5. Semantic and Multimodal Consistency Mechanisms
Recent advances utilize semantic “flows” and multi-level modulation to mitigate appearance shift and distractor confusion:
- Dual-Flow Semantic Consistency (DFSC) (Jiang et al., 2021): Class-level modulation enforces inter-sequence UAV-category consistency (via cross-sequence ROI features), while instance-level modulation sharpens same-sequence discrimination. Composite loss combines RPN and Fast-RCNN objectives.
- Multi-Modal Sensing: IR, RGB, language, and—prospectively—radar/LiDAR features are integrated as independent evidence sources, consistent with Dempster–Shafer fusion (Zhu et al., 2023, Zhang et al., 8 Dec 2025).
- Dynamic Radar Networks (Guerra et al., 2020): Teams of UAV-based active sensors fuse range, bearing, Doppler, and velocity information via decentralized EKFs, optimizing 3D formation to maximize D-optimality of tracking information, and achieving sub-meter accuracy in environments intractable to fixed ground radars.

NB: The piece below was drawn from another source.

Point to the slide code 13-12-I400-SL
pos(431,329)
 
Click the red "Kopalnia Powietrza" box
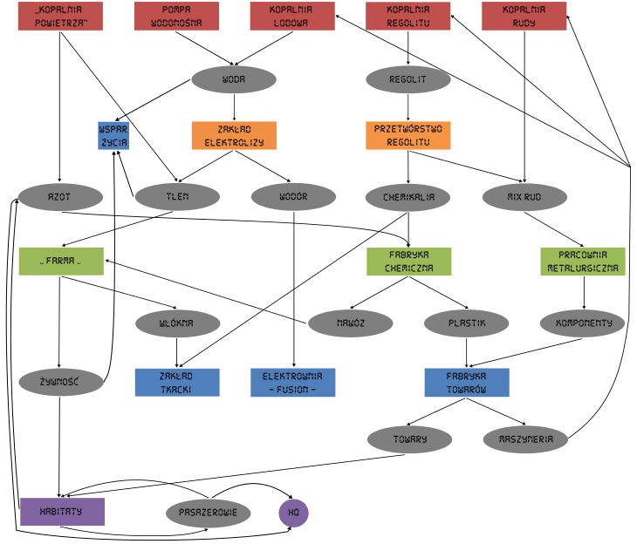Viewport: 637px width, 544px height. point(60,17)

6. Performance Evaluations and Limitations
Quantitative performance in dual-dynamic scenarios remains limited:
- MambaSTS (UAV-Anti-UAV test set): AUC=0.437; average mACC over 50 modern deep tracking algorithms is 0.272 (Zhang et al., 8 Dec 2025).
- EDTC (AntiUAV600 test set): Acc=0.486; YOLOv5s-only detection yields Acc≈0.392; SOTA trackers without evidential switching range Acc∈0.14…0.33.

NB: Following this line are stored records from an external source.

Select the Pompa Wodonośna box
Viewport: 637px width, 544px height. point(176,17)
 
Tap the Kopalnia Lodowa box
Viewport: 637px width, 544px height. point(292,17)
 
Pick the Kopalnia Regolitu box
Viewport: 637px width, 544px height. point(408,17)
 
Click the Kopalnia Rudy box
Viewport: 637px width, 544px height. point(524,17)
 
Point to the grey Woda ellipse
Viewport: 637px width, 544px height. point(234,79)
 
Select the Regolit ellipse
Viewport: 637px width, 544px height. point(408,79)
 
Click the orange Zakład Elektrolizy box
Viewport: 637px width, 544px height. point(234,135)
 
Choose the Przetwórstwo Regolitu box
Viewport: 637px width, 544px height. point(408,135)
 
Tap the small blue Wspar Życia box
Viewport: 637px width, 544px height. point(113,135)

- Hardware Hybrid System: 94.8% average tracking precision at 0.096 nJ/frame/pixel, up to 400 m and 80 px/s speed (Lu et al., 12 Dec 2025).
Limitations are pronounced under full occlusion, extreme illumination variation, or repeated out-of-view transitions; no current method can reliably re-detect under these compounded conditions. Multi-object and multi-modal extensions remain underexplored (Zhang et al., 8 Dec 2025, Zhu et al., 2023).
7. Open Research Directions
Challenges explicitly identified include:
- Multi-sensor and multi-object extensions: True fusion of RGB, IR, RF, and language cues for drone swarm tracking or coordinated defense
- Online adaptation and domain transfer: Rapid model updating to accommodate adversarial maneuvers and unseen environments
- Nonlinear and bidirectional state-space modeling: Richer representations to encode context spanning extended temporal windows and abrupt regime changes
- Hardware-efficiency: End-to-end quantization, energy-matched model design for embedded platforms
- Advanced attention and re-detection: Learned mechanisms to recover from drift, occlusion, and out-of-view via dynamic attention or memory-based detection
- Cooperative active sensing: Autonomous reconfiguration of sensor geometry (e.g., via distributed D-optimality) for maximally informative 3D tracking
The UAV-Anti-UAV framework and its associated datasets, architectural baselines, and metrics now form the empirical foundation for the next generation of robust aerial anti-UAV perception and pursuit systems, both in civilian safety and defense contexts (Zhang et al., 8 Dec 2025, Zhu et al., 2023, Lu et al., 12 Dec 2025, Jiang et al., 2021, Guerra et al., 2020).